* _The task_: Copy the rows from the start through the line with "Image resolution: width=1220", swapping "Morgans" for "Sign Up" and leaving everything else the same.

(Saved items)
┌────────

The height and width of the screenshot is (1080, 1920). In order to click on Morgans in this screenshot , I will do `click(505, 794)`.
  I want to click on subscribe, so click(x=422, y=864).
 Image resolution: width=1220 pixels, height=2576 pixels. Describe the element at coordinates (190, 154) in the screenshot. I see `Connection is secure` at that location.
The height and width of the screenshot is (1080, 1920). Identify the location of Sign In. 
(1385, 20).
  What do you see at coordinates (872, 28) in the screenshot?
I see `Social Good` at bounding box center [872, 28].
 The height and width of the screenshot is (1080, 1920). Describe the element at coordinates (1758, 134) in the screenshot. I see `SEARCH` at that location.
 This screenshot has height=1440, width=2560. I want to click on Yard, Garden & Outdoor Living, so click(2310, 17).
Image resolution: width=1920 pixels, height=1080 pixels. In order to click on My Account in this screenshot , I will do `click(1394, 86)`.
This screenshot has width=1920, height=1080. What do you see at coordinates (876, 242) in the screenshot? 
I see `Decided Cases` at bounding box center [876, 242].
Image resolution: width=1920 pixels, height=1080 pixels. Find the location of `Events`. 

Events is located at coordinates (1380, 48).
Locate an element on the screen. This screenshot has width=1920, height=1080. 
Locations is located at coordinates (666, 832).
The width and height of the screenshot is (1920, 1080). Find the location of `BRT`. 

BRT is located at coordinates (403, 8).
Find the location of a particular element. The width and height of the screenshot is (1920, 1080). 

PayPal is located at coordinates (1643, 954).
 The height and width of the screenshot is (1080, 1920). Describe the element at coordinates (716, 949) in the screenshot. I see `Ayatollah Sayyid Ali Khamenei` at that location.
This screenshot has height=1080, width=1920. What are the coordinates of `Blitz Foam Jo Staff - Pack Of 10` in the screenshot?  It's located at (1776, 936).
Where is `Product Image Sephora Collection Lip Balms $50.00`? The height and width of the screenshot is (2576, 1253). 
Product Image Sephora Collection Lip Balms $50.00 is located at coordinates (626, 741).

└────────

* _Result for this exercise_:
The height and width of the screenshot is (1080, 1920). In order to click on Sign Up in this screenshot , I will do `click(505, 794)`.
  I want to click on subscribe, so click(x=422, y=864).
 Image resolution: width=1220 pixels, height=2576 pixels. Describe the element at coordinates (190, 154) in the screenshot. I see `Connection is secure` at that location.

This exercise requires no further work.